- _Written task_
Copy all of the material below, substituting "Where can I find" for each occurrence of "Where is" and leaving everything else unchanged.

- _Material shown_

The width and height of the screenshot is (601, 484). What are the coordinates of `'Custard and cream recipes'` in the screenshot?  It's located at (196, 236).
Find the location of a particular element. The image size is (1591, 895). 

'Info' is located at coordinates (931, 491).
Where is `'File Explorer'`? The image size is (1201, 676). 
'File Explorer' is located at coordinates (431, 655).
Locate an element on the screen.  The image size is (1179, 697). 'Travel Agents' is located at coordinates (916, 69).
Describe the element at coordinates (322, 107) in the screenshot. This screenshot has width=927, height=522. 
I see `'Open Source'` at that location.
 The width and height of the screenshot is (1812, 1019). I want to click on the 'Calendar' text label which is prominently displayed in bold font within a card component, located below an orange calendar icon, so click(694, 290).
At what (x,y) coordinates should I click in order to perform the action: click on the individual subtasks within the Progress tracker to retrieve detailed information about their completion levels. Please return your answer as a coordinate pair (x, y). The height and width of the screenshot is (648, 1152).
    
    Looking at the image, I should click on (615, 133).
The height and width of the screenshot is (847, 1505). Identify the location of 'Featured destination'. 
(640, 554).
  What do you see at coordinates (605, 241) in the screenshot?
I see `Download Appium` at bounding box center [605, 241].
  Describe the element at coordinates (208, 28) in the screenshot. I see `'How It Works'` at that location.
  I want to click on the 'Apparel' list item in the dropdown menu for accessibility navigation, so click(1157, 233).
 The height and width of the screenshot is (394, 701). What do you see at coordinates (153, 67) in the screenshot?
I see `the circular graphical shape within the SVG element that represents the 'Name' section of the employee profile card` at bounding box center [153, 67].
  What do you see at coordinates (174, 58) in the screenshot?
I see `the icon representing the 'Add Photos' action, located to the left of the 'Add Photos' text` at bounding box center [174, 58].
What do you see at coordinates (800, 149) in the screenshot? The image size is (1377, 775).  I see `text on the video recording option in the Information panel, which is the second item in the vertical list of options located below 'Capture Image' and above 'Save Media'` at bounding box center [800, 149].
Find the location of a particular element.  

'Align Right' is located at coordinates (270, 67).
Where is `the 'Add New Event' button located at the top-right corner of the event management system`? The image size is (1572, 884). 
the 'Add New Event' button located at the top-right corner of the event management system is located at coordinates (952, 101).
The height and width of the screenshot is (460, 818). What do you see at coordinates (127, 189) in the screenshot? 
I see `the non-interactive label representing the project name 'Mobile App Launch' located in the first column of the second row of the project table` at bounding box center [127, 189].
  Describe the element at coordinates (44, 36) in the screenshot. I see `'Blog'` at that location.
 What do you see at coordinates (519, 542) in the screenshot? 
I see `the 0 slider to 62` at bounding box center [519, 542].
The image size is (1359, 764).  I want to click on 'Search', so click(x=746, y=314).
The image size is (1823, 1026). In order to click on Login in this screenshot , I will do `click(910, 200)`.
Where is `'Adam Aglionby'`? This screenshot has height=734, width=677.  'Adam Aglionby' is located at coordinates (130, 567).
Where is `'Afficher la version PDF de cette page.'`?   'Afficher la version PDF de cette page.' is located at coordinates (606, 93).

- _Written answer_
The width and height of the screenshot is (601, 484). What are the coordinates of `'Custard and cream recipes'` in the screenshot?  It's located at (196, 236).
Find the location of a particular element. The image size is (1591, 895). 

'Info' is located at coordinates (931, 491).
Where can I find `'File Explorer'`? The image size is (1201, 676). 
'File Explorer' is located at coordinates (431, 655).
Locate an element on the screen.  The image size is (1179, 697). 'Travel Agents' is located at coordinates (916, 69).
Describe the element at coordinates (322, 107) in the screenshot. This screenshot has width=927, height=522. 
I see `'Open Source'` at that location.
 The width and height of the screenshot is (1812, 1019). I want to click on the 'Calendar' text label which is prominently displayed in bold font within a card component, located below an orange calendar icon, so click(694, 290).
At what (x,y) coordinates should I click in order to perform the action: click on the individual subtasks within the Progress tracker to retrieve detailed information about their completion levels. Please return your answer as a coordinate pair (x, y). The height and width of the screenshot is (648, 1152).
    
    Looking at the image, I should click on (615, 133).
The height and width of the screenshot is (847, 1505). Identify the location of 'Featured destination'. 
(640, 554).
  What do you see at coordinates (605, 241) in the screenshot?
I see `Download Appium` at bounding box center [605, 241].
  Describe the element at coordinates (208, 28) in the screenshot. I see `'How It Works'` at that location.
  I want to click on the 'Apparel' list item in the dropdown menu for accessibility navigation, so click(1157, 233).
 The height and width of the screenshot is (394, 701). What do you see at coordinates (153, 67) in the screenshot?
I see `the circular graphical shape within the SVG element that represents the 'Name' section of the employee profile card` at bounding box center [153, 67].
  What do you see at coordinates (174, 58) in the screenshot?
I see `the icon representing the 'Add Photos' action, located to the left of the 'Add Photos' text` at bounding box center [174, 58].
What do you see at coordinates (800, 149) in the screenshot? The image size is (1377, 775).  I see `text on the video recording option in the Information panel, which is the second item in the vertical list of options located below 'Capture Image' and above 'Save Media'` at bounding box center [800, 149].
Find the location of a particular element.  

'Align Right' is located at coordinates (270, 67).
Where can I find `the 'Add New Event' button located at the top-right corner of the event management system`? The image size is (1572, 884). 
the 'Add New Event' button located at the top-right corner of the event management system is located at coordinates (952, 101).
The height and width of the screenshot is (460, 818). What do you see at coordinates (127, 189) in the screenshot? 
I see `the non-interactive label representing the project name 'Mobile App Launch' located in the first column of the second row of the project table` at bounding box center [127, 189].
  Describe the element at coordinates (44, 36) in the screenshot. I see `'Blog'` at that location.
 What do you see at coordinates (519, 542) in the screenshot? 
I see `the 0 slider to 62` at bounding box center [519, 542].
The image size is (1359, 764).  I want to click on 'Search', so click(x=746, y=314).
The image size is (1823, 1026). In order to click on Login in this screenshot , I will do `click(910, 200)`.
Where can I find `'Adam Aglionby'`? This screenshot has height=734, width=677.  'Adam Aglionby' is located at coordinates (130, 567).
Where can I find `'Afficher la version PDF de cette page.'`?   'Afficher la version PDF de cette page.' is located at coordinates (606, 93).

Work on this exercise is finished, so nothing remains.